The ongoing struggle between botnet operators and the security researchers who look for ways to shut them down is almost as much cloak-and-dagger as it is alerts and software solutions.
At the RSA Conference here Feb. 7, two security researchers demonstrated their techniques for catching botnet operators, who use secret legions of infected computers to distribute malware programs and violent political propaganda.
The botnet experts, both employed by anti-malware software maker FaceTime Communications, of Foster City, Calif., detailed their work to identify and pursue individuals responsible for running a pair of sophisticated botnet schemes that subsequently have been shut down or forced to significantly scale back their criminal efforts.
Addressing a packed room of conference attendees, Chris Boyd, director of malware research at FaceTimes Security Labs, and Wayne Porter, director of special research for FaceTime Communications, said they infiltrated the botnet community to find those responsible for running underground networks believed to have harbored up to 150,000 compromised computers.

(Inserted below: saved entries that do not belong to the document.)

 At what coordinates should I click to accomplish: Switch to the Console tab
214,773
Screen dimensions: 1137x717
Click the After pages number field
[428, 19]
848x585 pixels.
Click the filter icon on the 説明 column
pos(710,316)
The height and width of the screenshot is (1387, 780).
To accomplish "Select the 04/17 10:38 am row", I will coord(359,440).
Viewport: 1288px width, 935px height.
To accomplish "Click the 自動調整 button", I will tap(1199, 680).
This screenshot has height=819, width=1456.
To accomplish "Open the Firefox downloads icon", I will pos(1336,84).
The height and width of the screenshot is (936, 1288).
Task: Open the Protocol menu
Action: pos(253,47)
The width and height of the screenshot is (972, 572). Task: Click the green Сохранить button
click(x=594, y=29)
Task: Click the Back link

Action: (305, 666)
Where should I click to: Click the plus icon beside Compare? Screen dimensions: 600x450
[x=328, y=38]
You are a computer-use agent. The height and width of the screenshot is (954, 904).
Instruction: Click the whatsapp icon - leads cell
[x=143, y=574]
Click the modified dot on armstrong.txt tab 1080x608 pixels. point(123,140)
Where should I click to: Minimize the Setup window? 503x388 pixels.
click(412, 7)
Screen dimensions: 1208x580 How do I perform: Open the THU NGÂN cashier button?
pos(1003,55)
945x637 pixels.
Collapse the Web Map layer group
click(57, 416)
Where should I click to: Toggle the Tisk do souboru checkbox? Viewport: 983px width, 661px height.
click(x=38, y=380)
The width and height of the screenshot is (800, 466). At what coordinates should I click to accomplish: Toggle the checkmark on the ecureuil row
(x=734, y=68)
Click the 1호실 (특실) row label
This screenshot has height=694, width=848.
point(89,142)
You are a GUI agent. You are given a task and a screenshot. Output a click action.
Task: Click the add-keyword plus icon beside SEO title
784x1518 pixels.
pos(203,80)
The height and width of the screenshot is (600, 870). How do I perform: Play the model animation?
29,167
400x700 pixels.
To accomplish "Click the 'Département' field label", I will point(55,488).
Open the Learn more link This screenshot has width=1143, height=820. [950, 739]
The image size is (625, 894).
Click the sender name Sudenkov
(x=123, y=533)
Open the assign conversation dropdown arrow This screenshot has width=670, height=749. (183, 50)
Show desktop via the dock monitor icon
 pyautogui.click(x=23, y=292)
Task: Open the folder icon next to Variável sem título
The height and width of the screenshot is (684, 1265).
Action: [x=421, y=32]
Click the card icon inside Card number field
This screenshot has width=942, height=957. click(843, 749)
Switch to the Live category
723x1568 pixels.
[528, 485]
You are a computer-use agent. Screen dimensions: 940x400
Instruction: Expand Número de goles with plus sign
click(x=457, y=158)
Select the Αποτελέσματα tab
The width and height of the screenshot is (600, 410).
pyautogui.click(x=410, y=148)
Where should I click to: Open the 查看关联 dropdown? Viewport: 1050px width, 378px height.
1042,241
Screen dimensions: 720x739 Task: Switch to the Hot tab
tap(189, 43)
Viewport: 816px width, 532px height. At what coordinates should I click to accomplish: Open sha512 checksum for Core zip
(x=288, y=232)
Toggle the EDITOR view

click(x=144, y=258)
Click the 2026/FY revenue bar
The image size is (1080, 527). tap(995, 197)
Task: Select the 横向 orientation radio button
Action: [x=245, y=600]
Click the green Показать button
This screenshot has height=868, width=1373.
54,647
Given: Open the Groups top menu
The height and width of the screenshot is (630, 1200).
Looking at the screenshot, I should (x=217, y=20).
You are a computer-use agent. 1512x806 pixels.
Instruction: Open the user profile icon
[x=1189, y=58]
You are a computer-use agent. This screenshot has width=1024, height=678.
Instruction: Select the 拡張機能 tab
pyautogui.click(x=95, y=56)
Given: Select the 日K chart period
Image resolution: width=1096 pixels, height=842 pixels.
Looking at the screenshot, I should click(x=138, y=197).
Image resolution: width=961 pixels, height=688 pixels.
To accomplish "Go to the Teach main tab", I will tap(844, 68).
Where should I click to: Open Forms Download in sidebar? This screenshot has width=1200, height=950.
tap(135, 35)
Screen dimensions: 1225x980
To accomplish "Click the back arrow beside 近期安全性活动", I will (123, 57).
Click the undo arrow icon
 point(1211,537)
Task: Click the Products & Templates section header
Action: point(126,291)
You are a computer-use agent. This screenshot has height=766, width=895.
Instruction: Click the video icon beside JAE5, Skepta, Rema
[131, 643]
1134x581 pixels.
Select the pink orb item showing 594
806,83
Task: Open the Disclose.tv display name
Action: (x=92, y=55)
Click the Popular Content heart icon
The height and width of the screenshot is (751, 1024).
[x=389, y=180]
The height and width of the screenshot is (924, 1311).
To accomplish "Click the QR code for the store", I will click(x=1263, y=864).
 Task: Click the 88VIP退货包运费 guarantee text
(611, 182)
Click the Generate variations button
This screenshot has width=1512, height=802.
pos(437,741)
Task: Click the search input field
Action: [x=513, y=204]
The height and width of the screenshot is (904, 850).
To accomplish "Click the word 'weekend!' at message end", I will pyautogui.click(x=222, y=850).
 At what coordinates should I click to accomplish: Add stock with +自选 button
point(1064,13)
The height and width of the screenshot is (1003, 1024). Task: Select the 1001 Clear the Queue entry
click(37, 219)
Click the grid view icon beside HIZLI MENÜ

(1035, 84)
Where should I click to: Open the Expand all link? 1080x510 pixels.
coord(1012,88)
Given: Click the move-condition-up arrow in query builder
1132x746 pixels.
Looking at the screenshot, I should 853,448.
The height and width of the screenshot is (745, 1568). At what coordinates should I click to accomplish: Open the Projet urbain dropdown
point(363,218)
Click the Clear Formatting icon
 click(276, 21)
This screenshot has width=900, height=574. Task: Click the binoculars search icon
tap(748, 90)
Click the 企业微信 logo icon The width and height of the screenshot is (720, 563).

One botnet uncovered by the researchers and based in the United States was used to deliver malware code, including spyware that stole credit card data from e-commerce systems. The other crimeware distribution campaign appears to have been used by radical Middle Eastern ideologists to espouse violent messages and steal money to be used to buy satellites, radios and computer equipment.
Porter and Boyd offered a rare glimpse into the world of botnet herders—a world the researchers entered by hanging out on the shady online bulletin boards and chat relays where schemers meet to share tricks and their malware programs. By luring the prolific fraudsters to offer details about their work and by spying on them, the researchers said they pieced together the identities of several of the herders and helped take down their networks.
In the case of the U.S.-based botnet, which was made up of two zombie networks, the operators secretly distributed a commercially available remote computer management application made by Famatech to unsuspecting users via instant messaging systems and hid the program on their devices. Once installed, the operators used the software to load malware onto the machines, including a Perl script dubbed "Carder" that takes advantage of holes in several e-commerce shopping cart applications to steal peoples user names, passwords, credit card numbers and PayPal account information.
Starting with a tip from another malware researcher identified by the screen name Rince, Boyd—often identified by his own online alter-identity, Paper Ghost—said the sophisticated con game began to unravel.
After laying out honeypots to help find the signature work of two of the suspected botnet purveyors, known by the monikers MC-Zero and Ink, Boyd said the researchers found their quarry and began examining posts they made to shadowy sites in which they bragged about their attacks.
By taking the information the scammers unknowingly handed over—which included pictures of their homes and cars—and determining where the individuals lived and carried out their work, the security experts were able to partner with ISPs to get the criminals respective botnets shut down.
In the case of the other zombie net, run by a group identifying itself as the Q8Army, individuals used IM-borne adware programs to deliver malware root kits that stole the credit card information to commit fraud. The programs also served up pop-ups that carried URLs of militant Arabic Web sites that endorsed violent means for achieving "world domination," the researchers said.
Using a paper trail left by some of the URLs and related fraudulent transactions, the researchers traced the groups origin to unidentified positions in the Middle East and observed that some of the stolen funds were being used to buy mobile communications gear and used PCs.
After discovering the Q8Armys home page, which carried custom hacking tools, programs for generating Trojan viruses and other malware applications, the researchers were able to have a set of U.S.-based servers used by the group taken offline, although the individuals remain active on systems located in Germany and the Middle East, Boyd said.